Without working out the required three years Vetemaa abandoned his engineering career and entered Tallinn Conservatoire that he graduated from in 1965. Despite being a very successful student of music Vetemaa decided that he is not as strong as his classmates: now famous Arvo Pärt and Jaan Rääts. Vetemaa abandoned music and returned to writing poetry.

First publications of Vetemaa's poetry were in 1958. He published books of poetry Critical Age (Переломный Возраст ) in 1962 and Game of snowballs (Игра в Снежки) in 1966. He became a notable figure among the young poets of Estonia, but his ironic and rational intellect forces to switch into prose.

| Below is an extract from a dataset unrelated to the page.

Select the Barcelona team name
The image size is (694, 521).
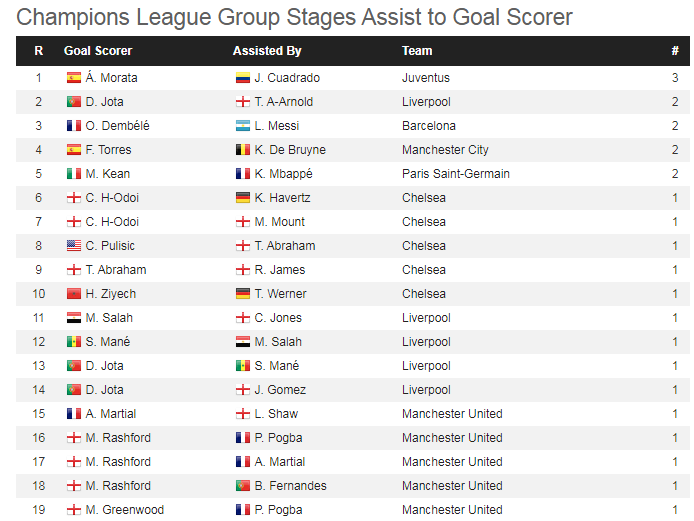click(x=429, y=126)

In 1964 he finished and in 1966 published his arguably most-famous novel Monument. The novel already does something that is unusual in the context of Estonian literature: the narrator is a negative character. In this way Vetemaa makes his readers enter the mind of a character for whom they feel no empathy. The narrator, a young successful sculptor kandidat of architecture Sven Voore, returns from Moscow to Tallinn to work on a memorial to fallen Soviet soldiers. He is supposed to decorate the pedestal for the work of a young talented sculptor Ain Saarema, but the problem is that the monument eventually designed by Ain does not need any pedestals: it shows only arms that the dead soldiers rise from their graves through the ground. The narrator's intrigues eventually lead to the monument eventually finished by a Stalinist Magnus Tee, the narrator getting the job of the pedestal, promotion in the Estonian art unions and the wife of Ain Sarema. The resulting monument is done in the traditions of the socialist realism but has ghostly long arms (inherited from the project of Ain).

The novel was originally forbidden to be published but Vetemaa happened to meet the censor. After a few days of heavy drinking with Vetemaa, the censor found courage to allow the novel for publications. The novel was printed at the climax of the Khrushchev Thaw and was well received. Vetemaa won the USSR Writer's Union prize for the best novel. In 1978 the novel was adapted as a play directed by Valery Fokin in Moscow Sovremennik Theater. It is considered to be the best theater work of Konstantin Raikin.

After Monument Vetemaa published other "small novels": Tiredness (Усталость) (1967), Väike reekviem suupillile (written in 1967, printed in 1968), Munad hiina moodi (English: Chinese Eggs) (written – 1967–1969, printed – 1972). All together Vetemaa wrote ten "short novels"

Vetemaa continues to work as a playwright. His play Õhtusöök viiele (Dinner for Five), first performed in 1972, and the comedy Püha Susanna ehk Meistrite kool (Saint Susanna or the School of Masters), first performed in 1974, demonstrate Vetemaa's sharp eye and witty lines; texts without which Estonian theatre history would not be complete.

In 1983 Vetemaa prepared his most famous text compilation Eesti näkiliste välimäärja (The Reference Book of Estonian Mermaids), which mixes frivolity with popular science. He also wrote a lot of variations on the themes of Estonian epic poetry.

Speaking about the controversy caused by relocation of the Bronze Soldier of Tallinn, Vetemma supported the idea of erecting a monument to Boris Yeltsin on the vacant place. But he would prefer to use that site for a monument to Lennart Meri, the first Estonian president after the dissolution of the Soviet Union.